O Álbum de Fotografias.
Um fato da vida real. Lembro que foi em 1.968, quando eu era Promotor Substituto e fui designado temporariamente para a Comarca de Rio Negro, tendo morado num hotel daquela cidade. Certa noite quando jantava no restaurante do próprio estabelecimento fui abordado por um homem que também era hóspede e começamos a conversar.
Ele me contou que era fiscal do IBC e estava trabalhando nos armazéns de café localizados no entroncamento ferroviário da região. Conversa vai e vem ele contou que se chamava Adail e era ex-jogador de futebol do Coritiba, tendo sido goleiro do time e da Seleção Paranaense de Futebol.
Dali em diante sempre conversavam no hall do hotel e às vezes jantávamos na mesma mesa.

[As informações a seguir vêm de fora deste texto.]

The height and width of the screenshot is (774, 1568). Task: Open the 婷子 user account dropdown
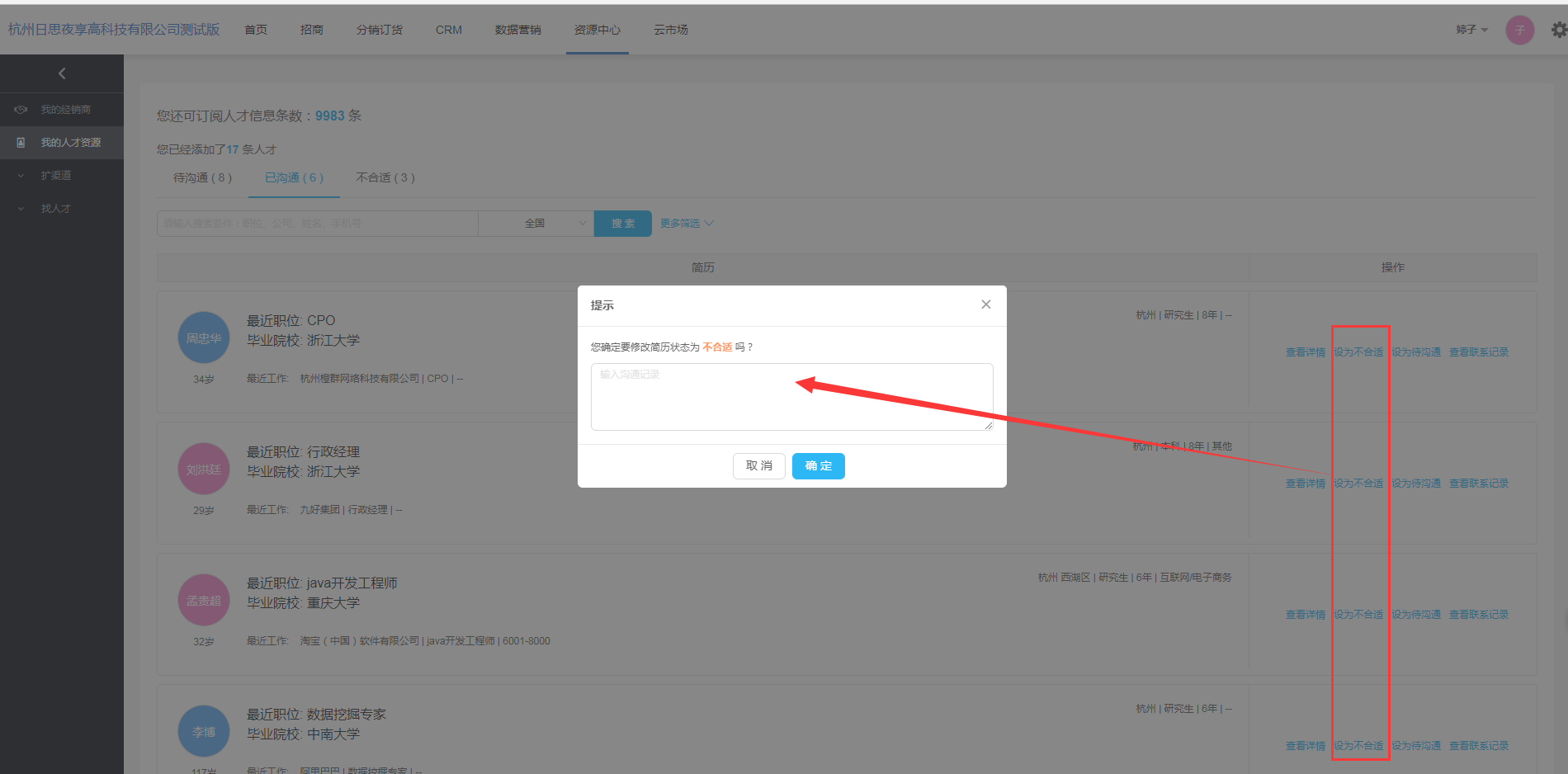pos(1471,30)
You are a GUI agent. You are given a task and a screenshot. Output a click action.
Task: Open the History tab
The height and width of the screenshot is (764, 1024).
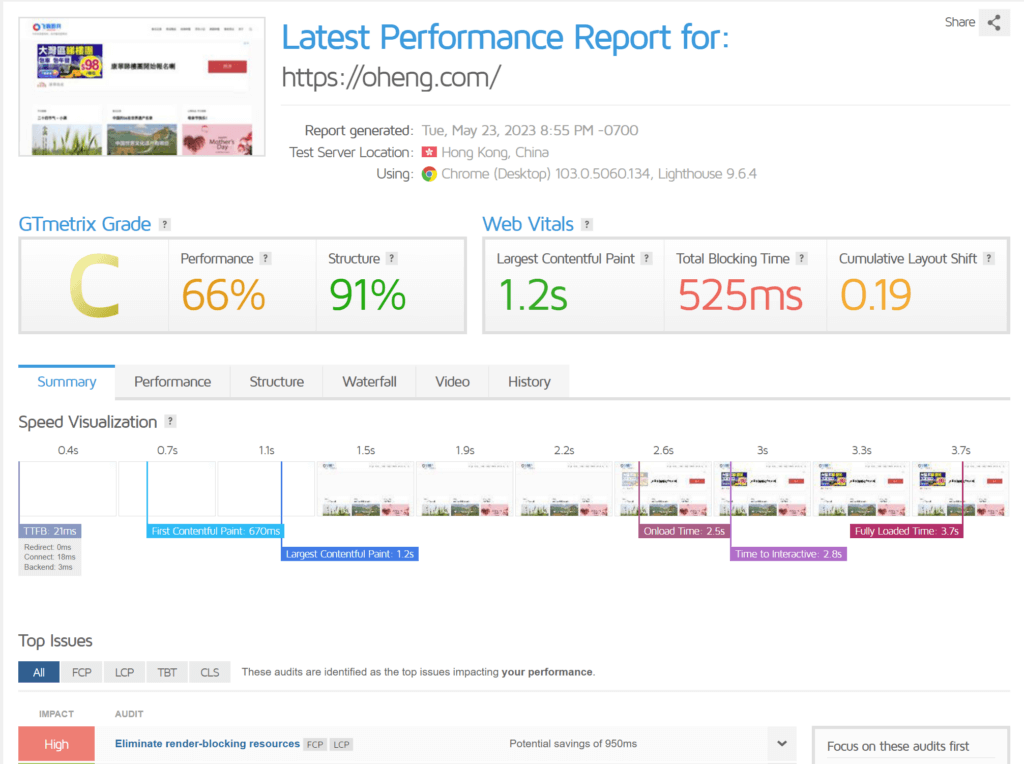pyautogui.click(x=529, y=382)
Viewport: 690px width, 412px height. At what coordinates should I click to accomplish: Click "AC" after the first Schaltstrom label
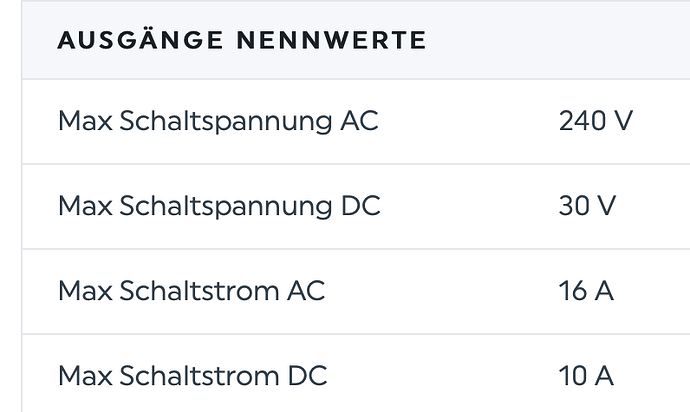pos(305,292)
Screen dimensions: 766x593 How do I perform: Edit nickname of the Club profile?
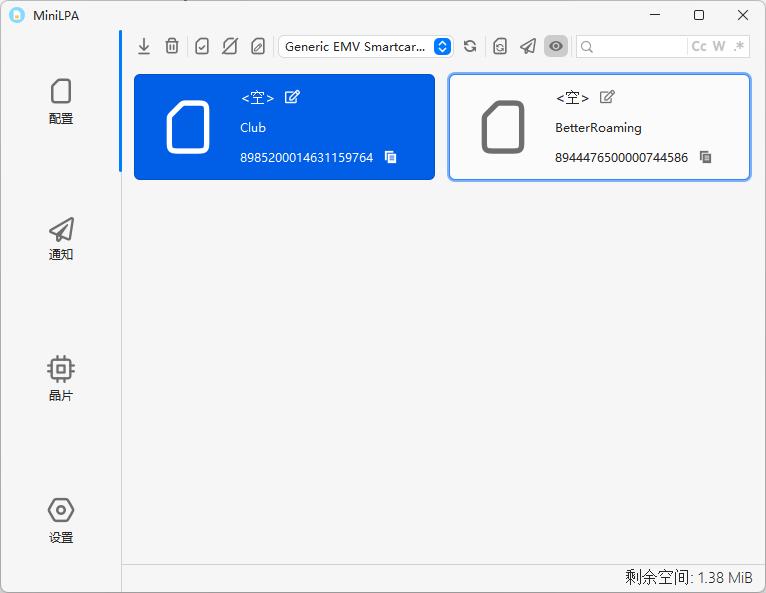[292, 97]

Num certo dia ele apareceu com um álbum de fotografias embaixo do braço e disse que tinha trazido de Curitiba para que eu conhecesse a sua trajetória de futebolista.
O álbum tinha capa e contracapa de madeira, esculpida com pinheiros do Paraná, uma espécie de mimo regional que os turistas compravam na antiga loja “Lembranças Paraná”. Dentro estavam fotografias que contavam a trajetória vitoriosa do Adail, desde a Seleção Capixaba até suas últimas partidas no antigo estádio “Belford Duarte”.
Eu como Coxa Branca fiquei maravilhado com aquela relíquia e por isto ele insistiu que eu ficasse uns dias com o álbum a fim de mostrar o mesmo para meus familiares e amigos. Procurei recusar com medo de poder extraviar aquela história de vida de um atleta, mas ele tanto insistiu que acabei ficando seu depositário.
Mostrei num final de semana que eu estava em Curitiba o álbum para varias pessoas, mas logo voltei com ele para Rio Negro. Daí passaram algumas semanas e nunca mais vi o Adail no hotel. Meses depois fui designado para a comarca de Ipiranga e mudei da cidade.
O álbum eu deixei em Curitiba no apartamento de meu pai, que com o passar dos anos caiu no esquecimento. Casei, continuei como nômade morando em diversas comarcas do interior, até que em 1.980 retornei definitivamente à Curitiba com a família que constituí.
Época em que faleceu meu saudoso pai. Minha irmã mais velha foi mexer nos armários do apartamento e achou o álbum do Adail, e sem saber quem ele era perguntou se eu conhecia. Contei esta mesma história. Desde então levei o álbum para minha casa e minha esposa o guardou com todo o cuidado.
Foi já no início deste século quando eu era Juiz do Tribunal de Alçada e o presidente do Coritiba era o Dr. Jair Cirino dos Santos, meu colega do Ministério Público, que me ocorreu fazer a entrega do álbum para o Museu do Clube. Marquei um encontro com o Dr. Cirino e levei o álbum comigo e para minha surpresa quando entrei no seu gabinete ele estava acompanhado de algumas pessoas, todas elas integrantes do grupo chamado “Helênicos”.
Eram rapazes que pesquisam a história do Coritiba desde a sua fundação para registrar fatos, jogadores e personalidades que ajudaram o clube na sua caminhada centenária.
Eles me prometeram que iriam reproduzir as fotos, manter o álbum intacto e encetar todos os esforços para restituir o mesmo para o seu legítimo proprietário. Sai do encontro satisfeito e com a consciência leve. Meses depois recebi um telefonema no meu gabinete de trabalho, era um dos helênicos me informando que tinha localizado a família do Adail e que sua esposa morava em Curitiba, mas que ele falecera. E que a viúva tinha insistido que eu fosse entregar pessoalmente o álbum para ela, pois queria me conhecer e agradecer por ter preservado uma parte relevante da história de vida de seu esposo.
E os Helênicos e o Presidente do Coritiba marcaram o encontro no apartamento da viúva do Adail e eu fui entregar o álbum. Foi uma festa. Estavam todos os familiares do falecido, a esposa, filhas, genros, netos, sobrinhos e amigos. Foi emocionante quando a viúva pegou o álbum apertou o mesmo em seu peito, me abraçou e chorou copiosamente.
E cada folha que era virada as filhas mostravam para seus filhos como era o avô no esplendor de sua juventude. Não sei por que levei tantos anos para contar esta história; pois acho que ela bem mereceria ser escrita por ser diferente e repleta de muito amor e saudades...
“Quem não tem o retrato de alguém dentro do próprio coração? A fotografia é o registro fiel de instantâneos que retratam os momentos de uma vida. Imagine o valor de um álbum repleto de fotos de uma pessoa amada que vive em outra dimensão? Vale como relíquia de valor inestimável!”